「予期せぬ面白さ、楽しさの拾い物」魔女がいっぱい もーさんさんの映画レビュー(感想・評価)
予期せぬ面白さ、楽しさの拾い物
①アン・ハサウェイの大熱演というか大怪演。思いっきり笑わせてくれた。もしかしてキャリア一番?、少なくとも「何でアカデミー賞受賞?」と思った『レ・ミゼラブル』よりずっと良い。もうそろそろ若さも無くなってきたので、あの派手な顔はこれから難しいだろうな、と思っていたがこれからはこういう路線が良いかも。②子役と絡む芝居以外は殆んど一人芝居だったはずのオクタヴィア・スペンサーも相変わらず上手い。映画をどっしりと支えている。③「ネズミナール」(なかなか冴えた和訳)を飲んだ魔女たちが次々とネズミに変わっていくシーンは『キングスメン(1作目)』で自分達さえ助かれば良いと残りの人類を切り捨てたセレブたちが結局頭を花火のように破裂させていくシーンに負けず劣らずの楽しさ。こういうシーン大好き!④ロバート・ゼメキス(『ロマンシング・ストーン』大好き ※『プリンセス・ブライト』はロブ・ライナーでした。お恥ずかしい。)は生きの長い監督だか、堅実な演出の腕は衰えてはい。⑤他の呪いに関する映画と違って大魔女をやっつけても人間の姿に戻れない展開は予想外でファンタジーらしからぬややビターな味わい。ラストお祖母ちゃんと同じくらい歳を取っちゃた“ぼく”の姿に一瞬ペーソスを覚えるが「なっちゃったものは仕方がない。運命だと受け入れて前に進むしかない」というメッセージが救いとなる。

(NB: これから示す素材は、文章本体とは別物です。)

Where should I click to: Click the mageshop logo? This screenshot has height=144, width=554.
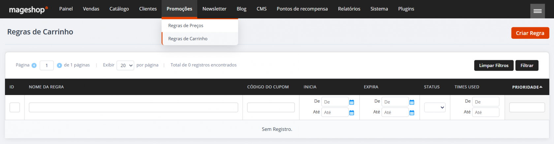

⑤食い意地が強いため何かと足を引っ張るブルーノがコメディリリーフとして思ったより面白くないのが残念。ラスト、家族となったお祖母ちゃん、ぼく、デイジー、ブルーノが1968年の話なのに『We Are Family』に合わせて踊るのは、わかるんだけど時代が会わないんじゃないの突っ込みを入れたくなったけれども、これだけ楽しませてくれたら良しとしましょう。⑥脚本にギレルモ・デル・トロが加わっているのも面白くなった一因だろう。